(Data provided begins)
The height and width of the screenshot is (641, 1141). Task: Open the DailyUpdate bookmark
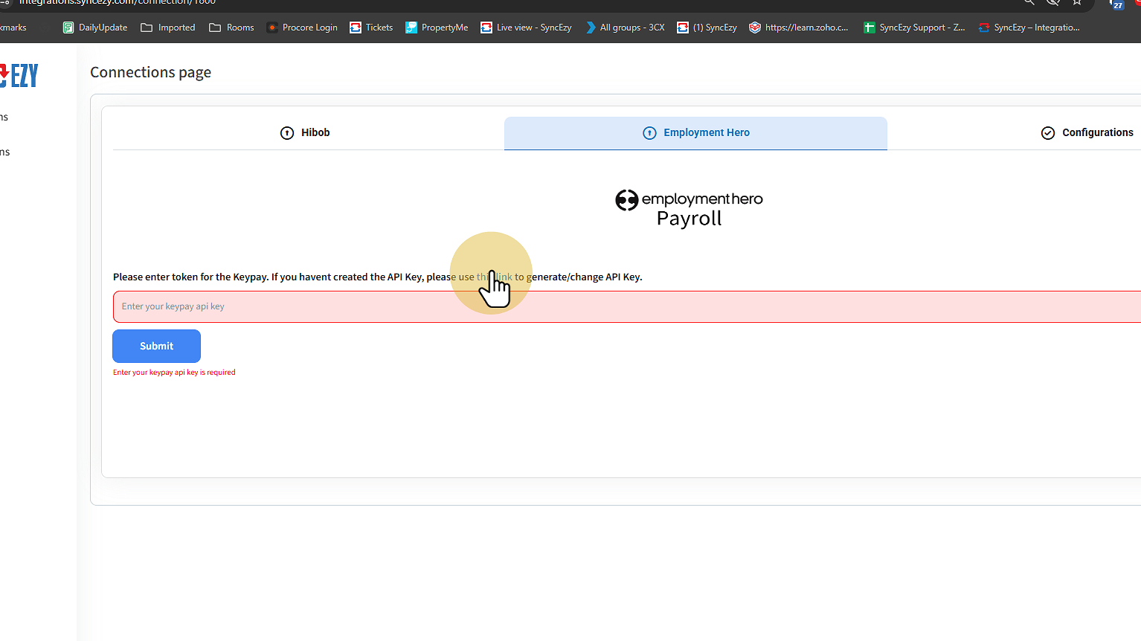click(95, 28)
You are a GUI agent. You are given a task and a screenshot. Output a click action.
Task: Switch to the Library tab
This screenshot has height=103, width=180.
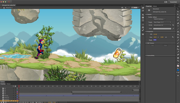pyautogui.click(x=155, y=6)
(Data provided ends)
Word for word, print all of the data; skip the pictures.

■ Response to this task ■
The height and width of the screenshot is (641, 1141). Task: Open the DailyUpdate bookmark
click(95, 28)
You are a GUI agent. You are given a task and a screenshot. Output a click action.
Task: Switch to the Library tab
This screenshot has height=103, width=180.
pyautogui.click(x=155, y=6)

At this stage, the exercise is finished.